How important is mocking as a Best Practice? What about Stubbing? Where do they fit in relation to each other?

Gregory Well, I think that mocking and stubbing are both pretty important when you need them, and completely worthless when you don't. I've seen systems in which every interaction with every other class was fully mocked out with all the behaviors specified. These systems are absolutely nightmarish to work with, because the tests become so brittle that you need to re-write your giant, complicated mocks every time you refactor. Tests should aid in refactoring, not get in the way, whenever possible. I've also seen (*cough* written *cough*) systems that stub out so much and produce canned results for everything which gives you wonderful passing tests but, well... don't actually test anything.

But of course, responsible use of mock objects to minimize your dependencies on expensive external resources can really help make your tests run faster and more clearly show what's going on. Stubbing out a method here or there to prevent you from testing things you don't care about can definitely be helpful. In general, I prefer to use whatever technique is the right combination of cheap, fast, and easy. That combination changes wildly from project to project so anyone who tells you that you should never make use of mocking / stubbing is crazy, and so are the people who want you to do it all the time.
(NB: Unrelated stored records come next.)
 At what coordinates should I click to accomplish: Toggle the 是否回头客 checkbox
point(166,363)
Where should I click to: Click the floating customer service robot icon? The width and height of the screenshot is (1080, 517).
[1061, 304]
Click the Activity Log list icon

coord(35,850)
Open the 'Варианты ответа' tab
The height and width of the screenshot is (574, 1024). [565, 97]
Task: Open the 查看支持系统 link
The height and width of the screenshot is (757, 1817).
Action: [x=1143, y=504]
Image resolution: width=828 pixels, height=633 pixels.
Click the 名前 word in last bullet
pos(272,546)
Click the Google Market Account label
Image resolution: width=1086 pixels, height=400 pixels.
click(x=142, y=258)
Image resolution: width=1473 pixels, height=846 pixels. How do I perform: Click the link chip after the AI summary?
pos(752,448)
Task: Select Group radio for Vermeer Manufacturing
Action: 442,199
As far as where all these things fit together, I think that's more a question for folks with a stronger grasp of theory than me. The best I can do is point you at Martin Fowler, then tell you that I don't really care about their distinctions at the high level. I only care about using the right approach for the job. Libraries like flexmock that intentionally blur the lines between mocks and stubs are great in the hands of responsible users, if you ask me. :)

While Ruby Best Practices is going to end up Free, O'Reilly has even more open in the writing of a couple of other books that are cropping up. How does this go 'round compare with your completely open work on the Ruport Book?

Gregory Well, the Ruport Book taught me a lot, both good and bad, about writing a community oriented book. The idea of having an internal review team is something we had on the Ruport Book as well, and I carried it on to RBP. It seems like because the topic is more general, this has worked out much better on this book than it did for the Ruport Book, simply because most of my internal review team knows a hell of a lot more about Ruby than I do!

But the Ruport Book and RBP are two very different books, so it's hard for me to compare them.

I'm having difficulty expressing my feelings on this, but basically, the way this book is formed in my head doesn't feel much like a textbook. It's more like a quasi-fictional narrative "based on a true story" with notable mentions of various Ruby hackers and their projects. It's sort of like I've stitched together a series of blog posts so that it bleeds into this textbook undercurrent. The book is meant to be read from cover to cover, or at least in whole chapters. This makes it tricky to make wide open in the early phases.

But once the work is done, I want it to be able to bend under the pressures of peer review. I want people to be able to freely use and remix what I've done, however they see fit. And of course, that's already planned to happen and so it will, it will just take some time.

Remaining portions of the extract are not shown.